5. Advantages and Disadvantages of small-cap funds
A. Advantages of investing in small-cap funds
Historically small-cap funds have shown to provide exponential growth and return if they pick up the right stocks. Given that these stocks are relatively less scrutinized and traded by large investors, there is also a good chance of discovering some undervalued stocks among small-cap companies for small-cap funds.
B. Disadvantages of investing in small-cap funds
Small-cap funds are high risk and highly volatile instruments as compared to ELSS or large cap equity-oriented funds. Considering the risk factor, small-cap funds are not suited for the novice investor but is ideal for a seasoned investor or those that have a high-risk appetite. It is also hard to find dividends among small-cap funds because smaller companies tend to reinvest any profits on growing their business, unlike larger companies. The timing of buying and selling of these funds plays a crucial role.

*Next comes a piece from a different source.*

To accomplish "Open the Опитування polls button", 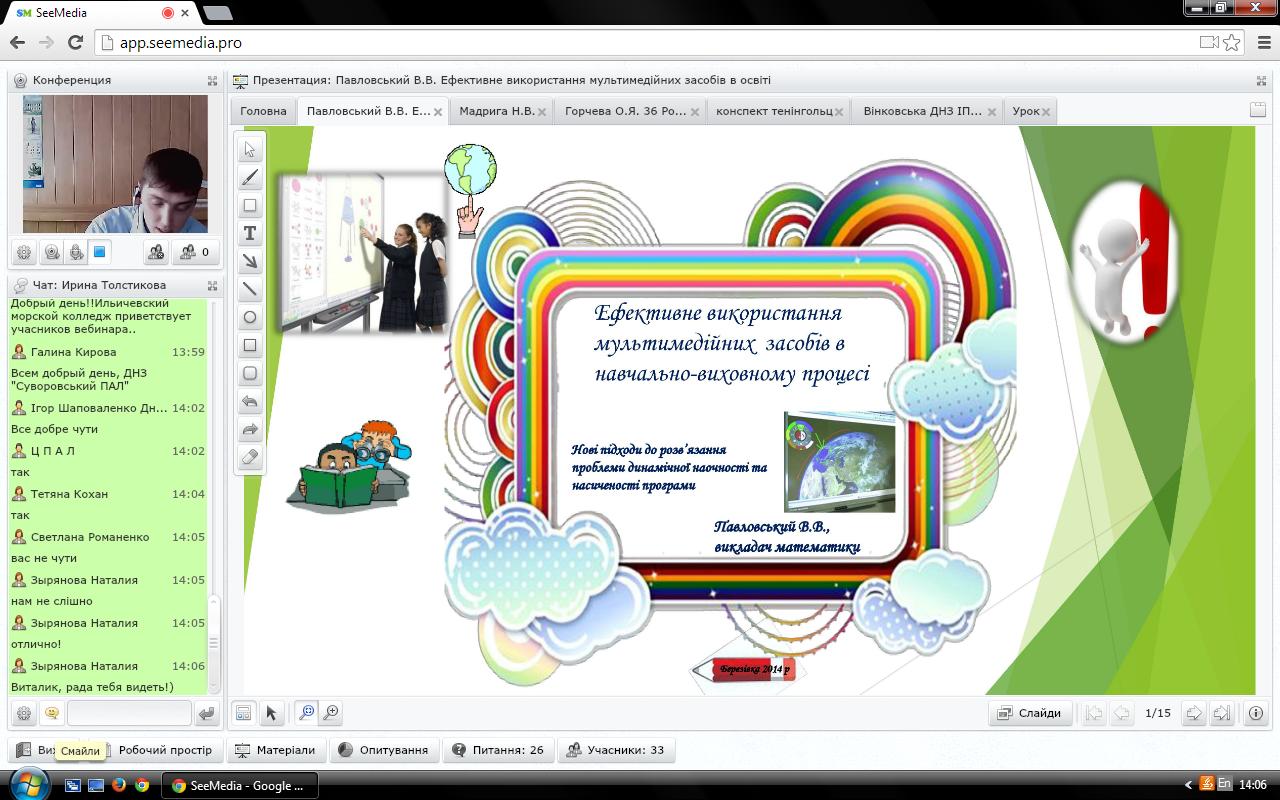I will pos(383,750).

6. Ranking of top 10 small-cap mutual funds 2018
Based on small Cap fund performance indicator values, listed below are some of the top equity funds. The rankings done here are for a consolidated list of small-cap equity funds on a 1,3 and 5 years return basis.
|1 year||3 year||
|Aditya Birla Sun Life Small & Midcap Fund||15.19||20.55||28.89|
|Aditya Birla Sun Life Small & Midcap Fund-Direct Plan||16.64||21.75||30.09|
|DSP BlackRock Small Cap Fund-Direct Plan||12.28||18.17||35.20|
|DSP BlackRock Small Cap Fund-Regular Plan||11.85||17.48||34.37|
|Franklin India Smaller Companies Fund||14.56||16.67||31.16|
|HDFC Small Cap Fund-Direct Plan||37.78||23.24||27.11|
|HDFC Small Cap Fund-Regular Plan||36.08||21.71||25.80|
|HSBC Small Cap Equity Fund||23.46||17.87||28.83|
|HSBC Small Cap Equity Fund-Direct Plan||24.40||18.76||29.78|
|L&T Emerging Businesses Fund||28.21||24.93||–|
Note: This is a representative list based on key metrics, dated April 23, 2018. It does not serve as a recommendation of funds, nor does it claim to be the only correct way to rank funds.